■ Exercise prompt ■
Please retype the records below exactly, from the first line down to and including the line with "Task: Click the 136 replies count".

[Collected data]
============

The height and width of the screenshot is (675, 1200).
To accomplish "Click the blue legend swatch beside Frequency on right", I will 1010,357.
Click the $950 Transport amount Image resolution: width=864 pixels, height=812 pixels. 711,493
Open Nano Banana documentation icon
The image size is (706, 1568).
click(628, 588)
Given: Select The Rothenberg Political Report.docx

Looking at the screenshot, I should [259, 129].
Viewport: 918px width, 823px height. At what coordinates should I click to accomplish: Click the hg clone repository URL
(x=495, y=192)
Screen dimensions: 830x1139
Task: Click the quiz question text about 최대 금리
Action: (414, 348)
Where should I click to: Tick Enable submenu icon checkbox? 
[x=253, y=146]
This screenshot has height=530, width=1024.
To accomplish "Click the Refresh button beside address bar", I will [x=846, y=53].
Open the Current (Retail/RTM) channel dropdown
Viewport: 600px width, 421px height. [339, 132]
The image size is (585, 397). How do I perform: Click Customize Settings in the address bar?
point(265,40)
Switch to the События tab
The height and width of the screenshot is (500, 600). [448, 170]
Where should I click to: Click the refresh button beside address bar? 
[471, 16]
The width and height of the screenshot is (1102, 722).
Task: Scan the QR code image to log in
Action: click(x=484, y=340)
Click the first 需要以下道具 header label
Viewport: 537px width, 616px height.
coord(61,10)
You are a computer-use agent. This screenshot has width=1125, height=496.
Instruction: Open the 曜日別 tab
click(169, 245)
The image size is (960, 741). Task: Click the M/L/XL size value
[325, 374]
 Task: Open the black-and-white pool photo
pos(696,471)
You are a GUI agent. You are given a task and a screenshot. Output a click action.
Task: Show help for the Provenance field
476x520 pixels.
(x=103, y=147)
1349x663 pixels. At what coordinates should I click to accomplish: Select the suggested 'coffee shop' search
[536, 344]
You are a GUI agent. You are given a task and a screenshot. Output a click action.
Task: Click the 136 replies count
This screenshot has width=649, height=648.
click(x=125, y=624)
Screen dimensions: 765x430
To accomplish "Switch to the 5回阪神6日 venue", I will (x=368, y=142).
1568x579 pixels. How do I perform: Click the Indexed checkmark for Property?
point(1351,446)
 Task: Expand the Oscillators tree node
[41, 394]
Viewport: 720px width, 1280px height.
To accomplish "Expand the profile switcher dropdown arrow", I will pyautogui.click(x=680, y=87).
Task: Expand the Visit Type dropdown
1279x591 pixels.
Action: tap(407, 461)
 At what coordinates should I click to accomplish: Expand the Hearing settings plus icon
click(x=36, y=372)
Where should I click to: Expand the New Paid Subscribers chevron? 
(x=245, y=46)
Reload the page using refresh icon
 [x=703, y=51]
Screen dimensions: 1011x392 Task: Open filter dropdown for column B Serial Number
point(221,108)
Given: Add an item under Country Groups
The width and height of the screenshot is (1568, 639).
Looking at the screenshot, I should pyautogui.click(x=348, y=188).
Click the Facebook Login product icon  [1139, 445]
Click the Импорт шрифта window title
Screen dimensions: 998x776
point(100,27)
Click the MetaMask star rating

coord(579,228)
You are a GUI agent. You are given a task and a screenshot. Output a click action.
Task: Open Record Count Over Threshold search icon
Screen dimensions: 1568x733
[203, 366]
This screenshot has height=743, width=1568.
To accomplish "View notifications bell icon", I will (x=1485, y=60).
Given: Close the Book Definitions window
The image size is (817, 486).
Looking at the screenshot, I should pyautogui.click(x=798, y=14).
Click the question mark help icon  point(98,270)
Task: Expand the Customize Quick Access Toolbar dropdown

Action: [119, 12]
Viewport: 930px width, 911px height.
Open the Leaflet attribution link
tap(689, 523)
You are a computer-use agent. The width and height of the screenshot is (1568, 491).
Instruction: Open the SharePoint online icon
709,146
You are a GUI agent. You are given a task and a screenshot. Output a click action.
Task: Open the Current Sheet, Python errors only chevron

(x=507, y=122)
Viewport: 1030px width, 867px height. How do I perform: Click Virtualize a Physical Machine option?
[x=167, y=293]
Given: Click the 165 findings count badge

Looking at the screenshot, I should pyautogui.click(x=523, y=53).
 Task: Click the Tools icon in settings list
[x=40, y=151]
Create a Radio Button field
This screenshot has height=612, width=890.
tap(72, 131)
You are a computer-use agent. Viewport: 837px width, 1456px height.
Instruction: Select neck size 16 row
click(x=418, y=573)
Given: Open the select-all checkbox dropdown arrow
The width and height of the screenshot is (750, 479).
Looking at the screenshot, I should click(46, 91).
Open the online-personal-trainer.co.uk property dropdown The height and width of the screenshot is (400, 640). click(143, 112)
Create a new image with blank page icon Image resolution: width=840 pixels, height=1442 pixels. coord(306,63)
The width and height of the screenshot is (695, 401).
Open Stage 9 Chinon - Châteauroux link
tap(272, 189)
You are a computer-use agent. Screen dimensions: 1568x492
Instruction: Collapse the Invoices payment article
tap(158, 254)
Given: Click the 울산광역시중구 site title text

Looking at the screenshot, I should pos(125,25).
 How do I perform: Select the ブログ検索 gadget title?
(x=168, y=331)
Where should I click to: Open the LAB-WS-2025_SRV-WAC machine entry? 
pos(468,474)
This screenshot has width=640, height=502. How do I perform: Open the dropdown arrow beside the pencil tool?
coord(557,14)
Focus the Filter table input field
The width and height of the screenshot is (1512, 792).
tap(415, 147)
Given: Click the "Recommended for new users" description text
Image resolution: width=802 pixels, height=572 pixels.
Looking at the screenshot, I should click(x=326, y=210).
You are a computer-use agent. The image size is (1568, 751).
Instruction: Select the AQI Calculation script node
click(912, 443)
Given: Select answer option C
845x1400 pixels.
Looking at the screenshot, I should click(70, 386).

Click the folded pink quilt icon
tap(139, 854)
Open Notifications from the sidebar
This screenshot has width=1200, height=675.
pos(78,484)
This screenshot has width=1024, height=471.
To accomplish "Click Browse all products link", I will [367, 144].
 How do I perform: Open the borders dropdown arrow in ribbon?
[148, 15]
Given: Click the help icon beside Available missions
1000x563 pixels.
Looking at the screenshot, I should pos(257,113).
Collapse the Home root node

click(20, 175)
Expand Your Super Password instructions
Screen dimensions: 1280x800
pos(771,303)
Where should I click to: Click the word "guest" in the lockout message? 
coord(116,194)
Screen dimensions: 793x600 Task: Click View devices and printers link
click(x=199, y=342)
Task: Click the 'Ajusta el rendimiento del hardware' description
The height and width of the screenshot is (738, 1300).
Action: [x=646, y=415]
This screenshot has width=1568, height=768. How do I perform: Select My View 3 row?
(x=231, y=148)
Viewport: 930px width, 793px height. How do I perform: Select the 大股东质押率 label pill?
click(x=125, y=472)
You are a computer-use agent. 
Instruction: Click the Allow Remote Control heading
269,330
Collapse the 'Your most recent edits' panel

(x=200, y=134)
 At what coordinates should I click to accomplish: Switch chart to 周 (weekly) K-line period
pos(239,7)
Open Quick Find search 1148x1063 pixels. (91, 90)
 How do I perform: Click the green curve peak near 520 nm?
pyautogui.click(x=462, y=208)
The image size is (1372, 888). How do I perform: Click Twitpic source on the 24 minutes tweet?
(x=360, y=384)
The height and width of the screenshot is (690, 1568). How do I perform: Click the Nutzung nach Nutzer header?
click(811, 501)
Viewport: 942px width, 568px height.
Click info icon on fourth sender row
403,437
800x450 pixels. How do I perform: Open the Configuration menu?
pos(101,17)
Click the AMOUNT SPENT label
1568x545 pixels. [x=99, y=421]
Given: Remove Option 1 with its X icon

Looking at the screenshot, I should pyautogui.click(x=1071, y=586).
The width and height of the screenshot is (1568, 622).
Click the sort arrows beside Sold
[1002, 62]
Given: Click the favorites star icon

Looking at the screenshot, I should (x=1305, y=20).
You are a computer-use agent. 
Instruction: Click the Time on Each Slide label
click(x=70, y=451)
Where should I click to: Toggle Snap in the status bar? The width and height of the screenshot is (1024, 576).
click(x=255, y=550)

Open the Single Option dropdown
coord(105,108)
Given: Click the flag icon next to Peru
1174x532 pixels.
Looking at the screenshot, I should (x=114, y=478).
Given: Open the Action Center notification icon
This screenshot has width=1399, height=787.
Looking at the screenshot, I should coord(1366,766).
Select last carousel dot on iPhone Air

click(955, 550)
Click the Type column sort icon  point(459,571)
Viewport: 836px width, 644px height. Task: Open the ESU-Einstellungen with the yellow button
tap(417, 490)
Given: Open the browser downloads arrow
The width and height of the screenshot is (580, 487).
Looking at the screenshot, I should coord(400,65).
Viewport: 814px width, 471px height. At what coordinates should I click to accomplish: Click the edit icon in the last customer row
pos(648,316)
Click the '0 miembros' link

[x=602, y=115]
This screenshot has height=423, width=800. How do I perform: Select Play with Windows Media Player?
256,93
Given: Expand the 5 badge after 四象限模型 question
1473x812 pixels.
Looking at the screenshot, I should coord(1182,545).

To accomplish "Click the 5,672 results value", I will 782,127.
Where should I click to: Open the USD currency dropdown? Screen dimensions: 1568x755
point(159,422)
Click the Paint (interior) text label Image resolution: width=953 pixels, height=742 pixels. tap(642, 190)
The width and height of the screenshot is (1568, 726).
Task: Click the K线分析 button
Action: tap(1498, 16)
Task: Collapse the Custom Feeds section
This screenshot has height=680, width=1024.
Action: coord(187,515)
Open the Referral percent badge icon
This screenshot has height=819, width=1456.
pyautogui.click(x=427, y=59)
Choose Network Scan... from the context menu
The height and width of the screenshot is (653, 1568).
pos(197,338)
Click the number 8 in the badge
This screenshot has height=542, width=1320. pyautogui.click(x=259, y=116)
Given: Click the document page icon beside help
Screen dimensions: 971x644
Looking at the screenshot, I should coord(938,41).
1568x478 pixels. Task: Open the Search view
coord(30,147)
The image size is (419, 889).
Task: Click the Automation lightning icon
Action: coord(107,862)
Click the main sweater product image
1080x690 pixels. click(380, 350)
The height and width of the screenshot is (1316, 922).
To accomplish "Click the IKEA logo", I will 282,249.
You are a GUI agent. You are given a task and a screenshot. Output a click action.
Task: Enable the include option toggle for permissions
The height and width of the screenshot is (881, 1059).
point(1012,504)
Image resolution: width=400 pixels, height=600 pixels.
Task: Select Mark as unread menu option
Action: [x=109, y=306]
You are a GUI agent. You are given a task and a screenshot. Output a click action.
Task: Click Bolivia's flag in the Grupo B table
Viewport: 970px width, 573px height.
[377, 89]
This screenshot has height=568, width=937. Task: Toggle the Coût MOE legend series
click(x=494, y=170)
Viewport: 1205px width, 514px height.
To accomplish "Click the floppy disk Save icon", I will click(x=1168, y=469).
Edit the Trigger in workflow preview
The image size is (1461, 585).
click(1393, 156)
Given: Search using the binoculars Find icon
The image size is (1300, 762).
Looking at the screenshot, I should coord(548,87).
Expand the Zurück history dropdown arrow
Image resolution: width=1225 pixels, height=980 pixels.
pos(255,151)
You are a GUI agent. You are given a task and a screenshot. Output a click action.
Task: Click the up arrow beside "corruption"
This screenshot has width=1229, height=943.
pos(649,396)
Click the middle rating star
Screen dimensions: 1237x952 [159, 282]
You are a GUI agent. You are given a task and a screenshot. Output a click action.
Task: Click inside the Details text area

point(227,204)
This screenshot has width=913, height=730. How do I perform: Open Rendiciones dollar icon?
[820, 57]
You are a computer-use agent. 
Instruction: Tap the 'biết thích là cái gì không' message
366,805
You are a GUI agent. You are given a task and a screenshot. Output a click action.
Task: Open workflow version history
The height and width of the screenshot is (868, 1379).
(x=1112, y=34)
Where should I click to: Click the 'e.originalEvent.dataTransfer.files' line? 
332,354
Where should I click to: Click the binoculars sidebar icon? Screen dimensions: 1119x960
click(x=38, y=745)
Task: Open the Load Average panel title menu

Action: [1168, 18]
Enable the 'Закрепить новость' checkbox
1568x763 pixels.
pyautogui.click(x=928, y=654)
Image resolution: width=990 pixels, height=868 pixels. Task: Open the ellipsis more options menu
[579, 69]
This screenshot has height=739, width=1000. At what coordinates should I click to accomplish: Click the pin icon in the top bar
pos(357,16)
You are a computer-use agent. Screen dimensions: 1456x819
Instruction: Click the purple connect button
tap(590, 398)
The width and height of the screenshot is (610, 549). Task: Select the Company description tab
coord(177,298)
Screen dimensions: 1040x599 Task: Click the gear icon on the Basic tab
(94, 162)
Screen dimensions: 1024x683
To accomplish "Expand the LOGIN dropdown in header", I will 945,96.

============

■ Solved problem ■
The height and width of the screenshot is (675, 1200).
To accomplish "Click the blue legend swatch beside Frequency on right", I will 1010,357.
Click the $950 Transport amount Image resolution: width=864 pixels, height=812 pixels. 711,493
Open Nano Banana documentation icon
The image size is (706, 1568).
click(628, 588)
Given: Select The Rothenberg Political Report.docx

Looking at the screenshot, I should [259, 129].
Viewport: 918px width, 823px height. At what coordinates should I click to accomplish: Click the hg clone repository URL
(x=495, y=192)
Screen dimensions: 830x1139
Task: Click the quiz question text about 최대 금리
Action: (414, 348)
Where should I click to: Tick Enable submenu icon checkbox? 
[x=253, y=146]
This screenshot has height=530, width=1024.
To accomplish "Click the Refresh button beside address bar", I will [x=846, y=53].
Open the Current (Retail/RTM) channel dropdown
Viewport: 600px width, 421px height. [339, 132]
The image size is (585, 397). How do I perform: Click Customize Settings in the address bar?
point(265,40)
Switch to the События tab
The height and width of the screenshot is (500, 600). [448, 170]
Where should I click to: Click the refresh button beside address bar? 
[471, 16]
The width and height of the screenshot is (1102, 722).
Task: Scan the QR code image to log in
Action: click(x=484, y=340)
Click the first 需要以下道具 header label
Viewport: 537px width, 616px height.
coord(61,10)
You are a computer-use agent. This screenshot has width=1125, height=496.
Instruction: Open the 曜日別 tab
click(169, 245)
The image size is (960, 741). Task: Click the M/L/XL size value
[325, 374]
 Task: Open the black-and-white pool photo
pos(696,471)
You are a GUI agent. You are given a task and a screenshot. Output a click action.
Task: Show help for the Provenance field
476x520 pixels.
(x=103, y=147)
1349x663 pixels. At what coordinates should I click to accomplish: Select the suggested 'coffee shop' search
[536, 344]
You are a GUI agent. You are given a task and a screenshot. Output a click action.
Task: Click the 136 replies count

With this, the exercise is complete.